Article —

>> Start

That's an oversimplification of the situation. Right or wrong, antitrust concerns aren't only about hurdles today, but about the competition practices and the direction of the market in the future. It's rightly recognized that a deal that's too good to be true today can easily lead to a bad deal later on when competition has fallen by the wayside.

In the case of IE, Microsoft provides this product for free, bundled with its OS, which makes it harder for competitors to compete. After all, you can't underprice free. The concern, then, isn't that MS is offering a free browser, but that the method of its offer will harm competition, and consumers will be worse off in the future when it's gone.

I'm not saying that approach to the situation is one I particularly agree with, but it is fair reasoning that you don't seem to be recognizing.

Stephen Skarlatos

You totally miss the point that competition is working, it is that simple. The IE market share has gone from 80% to 66%. I can see the EU monitoring the situation but placing sanctions is silly. I know they have not decided on sanctions yet but I am commenting on the possibility.

And on your free argument, it has always been free so it is not like MS changed policy to gain market share and kill competitors. Yes they had an advantage but that is being remedied by better products from competitors and previous anti-trust rulings.

Chris Carlin

No, it's not that simple because we're not talking about these instant results, but about law. Unless you're ready to argue that Microsoft should be above the law, that stuff kind of matters.

>> End

Element and text location data
>> Start

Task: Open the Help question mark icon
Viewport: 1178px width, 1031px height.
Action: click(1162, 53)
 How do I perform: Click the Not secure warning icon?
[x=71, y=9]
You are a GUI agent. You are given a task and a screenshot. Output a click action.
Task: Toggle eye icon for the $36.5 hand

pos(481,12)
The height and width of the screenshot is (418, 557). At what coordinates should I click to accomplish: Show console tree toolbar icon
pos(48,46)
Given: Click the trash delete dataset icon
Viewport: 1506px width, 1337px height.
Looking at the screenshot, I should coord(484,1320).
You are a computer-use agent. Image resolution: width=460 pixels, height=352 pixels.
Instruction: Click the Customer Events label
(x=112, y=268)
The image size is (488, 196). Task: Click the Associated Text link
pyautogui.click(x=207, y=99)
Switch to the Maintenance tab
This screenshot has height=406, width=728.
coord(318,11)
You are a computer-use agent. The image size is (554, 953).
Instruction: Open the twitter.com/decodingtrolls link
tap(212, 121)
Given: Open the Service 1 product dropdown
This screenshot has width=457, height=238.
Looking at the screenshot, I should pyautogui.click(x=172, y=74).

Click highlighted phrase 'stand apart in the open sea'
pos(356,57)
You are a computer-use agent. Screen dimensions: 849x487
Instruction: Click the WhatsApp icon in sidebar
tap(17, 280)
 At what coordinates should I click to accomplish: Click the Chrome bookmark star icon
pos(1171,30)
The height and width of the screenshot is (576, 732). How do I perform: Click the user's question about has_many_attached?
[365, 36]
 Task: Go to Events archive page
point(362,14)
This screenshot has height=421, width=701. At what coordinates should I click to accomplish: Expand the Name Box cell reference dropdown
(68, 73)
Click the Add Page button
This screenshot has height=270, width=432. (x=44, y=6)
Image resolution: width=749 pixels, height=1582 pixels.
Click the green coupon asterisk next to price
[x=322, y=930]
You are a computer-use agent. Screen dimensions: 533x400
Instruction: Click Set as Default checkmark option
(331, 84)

>> End

Given instruction —
Print the entire antitrust discussion word for word. None of the items are needed here.

Exercise response —
That's an oversimplification of the situation. Right or wrong, antitrust concerns aren't only about hurdles today, but about the competition practices and the direction of the market in the future. It's rightly recognized that a deal that's too good to be true today can easily lead to a bad deal later on when competition has fallen by the wayside.

In the case of IE, Microsoft provides this product for free, bundled with its OS, which makes it harder for competitors to compete. After all, you can't underprice free. The concern, then, isn't that MS is offering a free browser, but that the method of its offer will harm competition, and consumers will be worse off in the future when it's gone.

I'm not saying that approach to the situation is one I particularly agree with, but it is fair reasoning that you don't seem to be recognizing.

Stephen Skarlatos

You totally miss the point that competition is working, it is that simple. The IE market share has gone from 80% to 66%. I can see the EU monitoring the situation but placing sanctions is silly. I know they have not decided on sanctions yet but I am commenting on the possibility.

And on your free argument, it has always been free so it is not like MS changed policy to gain market share and kill competitors. Yes they had an advantage but that is being remedied by better products from competitors and previous anti-trust rulings.

Chris Carlin

No, it's not that simple because we're not talking about these instant results, but about law. Unless you're ready to argue that Microsoft should be above the law, that stuff kind of matters.